** BEGIN **

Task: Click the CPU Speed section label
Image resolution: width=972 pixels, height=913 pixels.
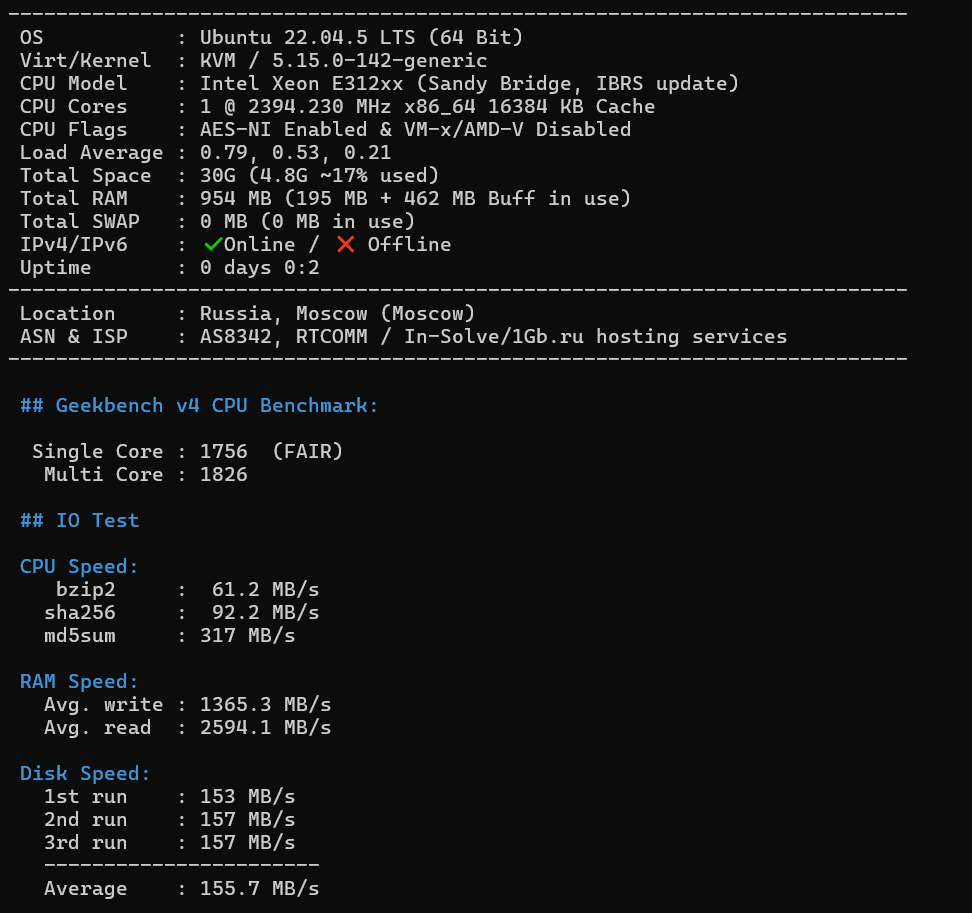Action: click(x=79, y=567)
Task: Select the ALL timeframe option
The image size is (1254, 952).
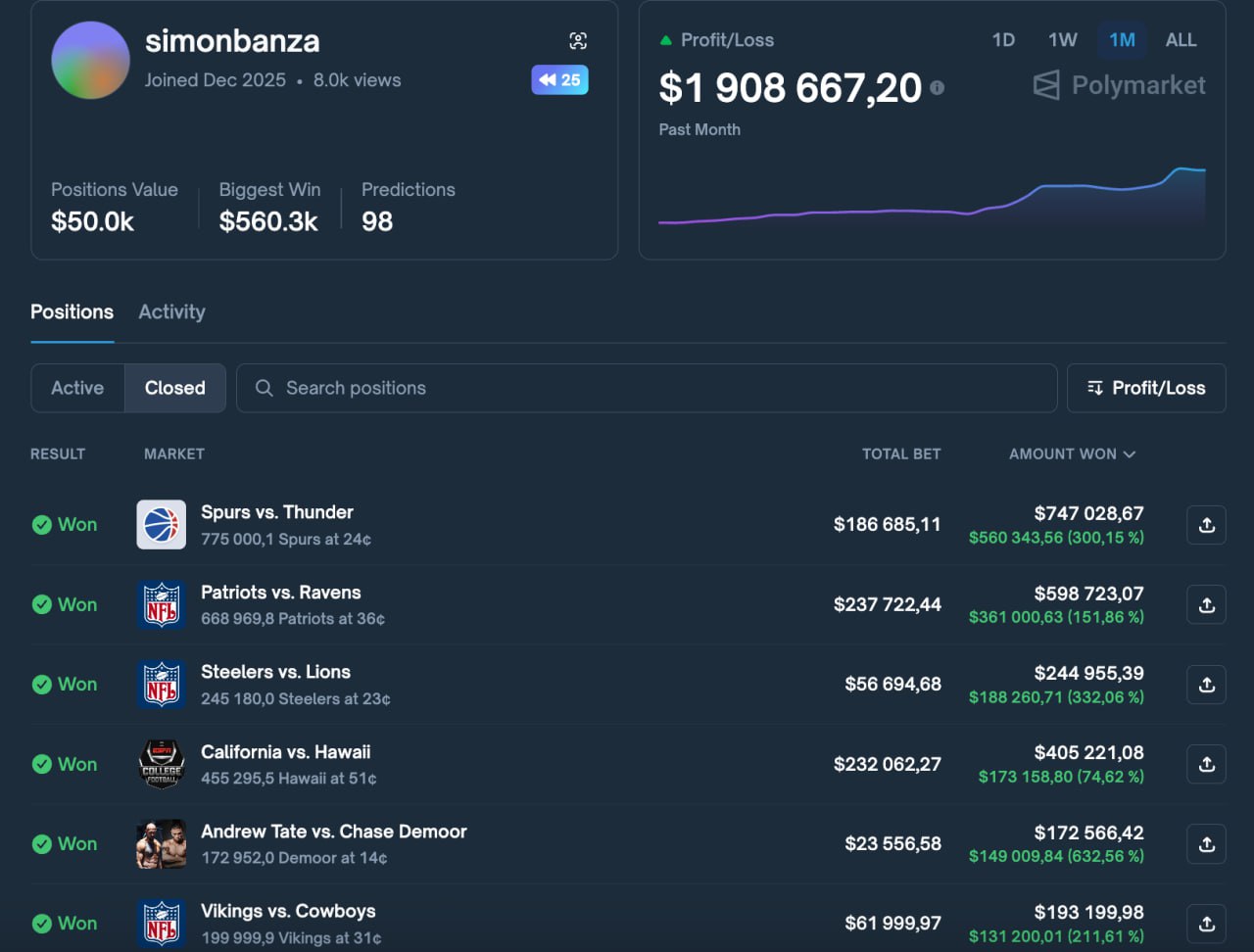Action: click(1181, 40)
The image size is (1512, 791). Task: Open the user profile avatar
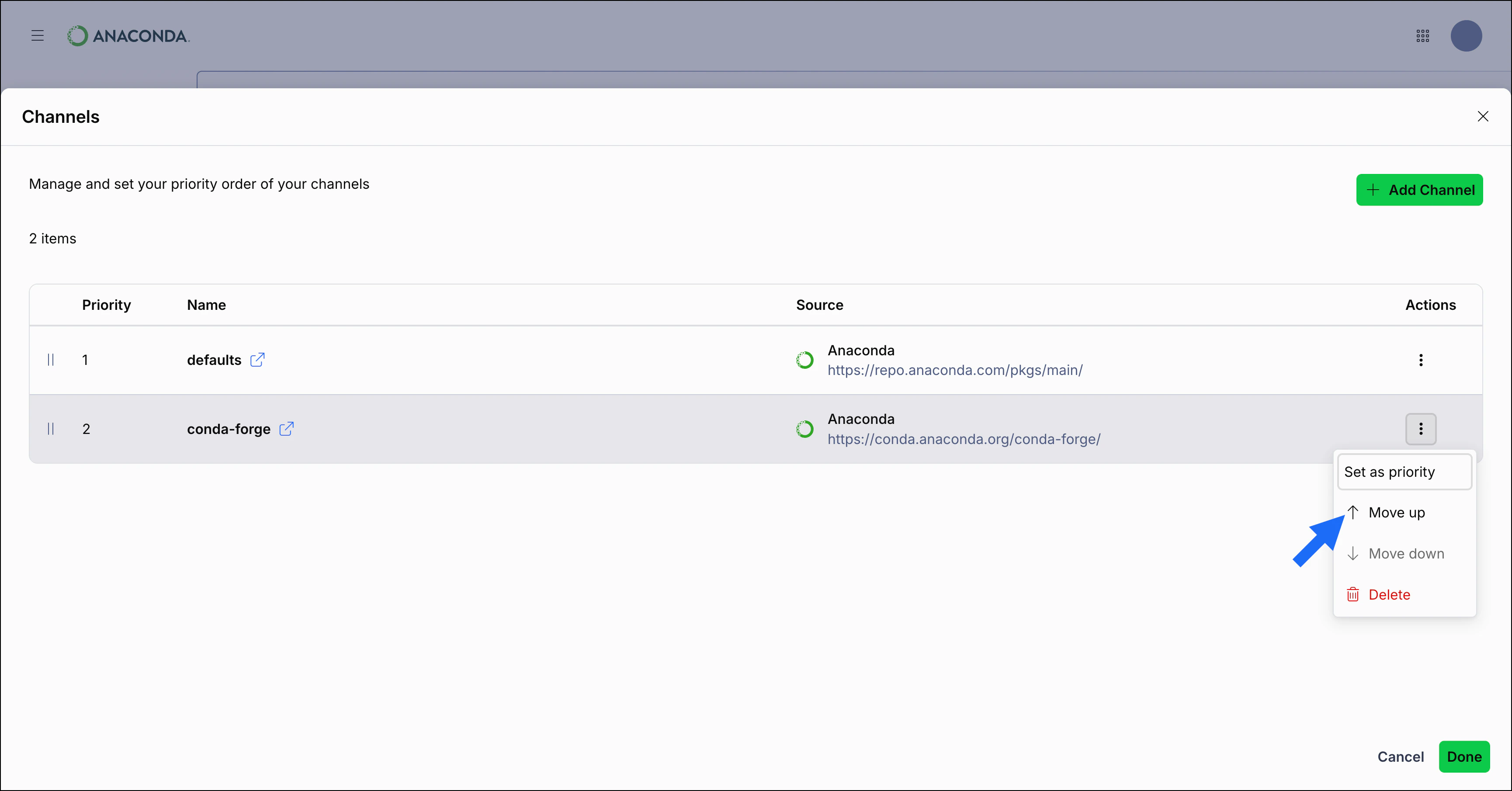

** END **

* EXERCISE REQUIREMENTS: Copy out every line of the rows above word for word, leaving out the pictures.

* SOLUTION TO THE PROBLEM:
Task: Click the CPU Speed section label
Image resolution: width=972 pixels, height=913 pixels.
Action: click(x=79, y=567)
Task: Select the ALL timeframe option
The image size is (1254, 952).
Action: click(1181, 40)
The image size is (1512, 791). Task: Open the user profile avatar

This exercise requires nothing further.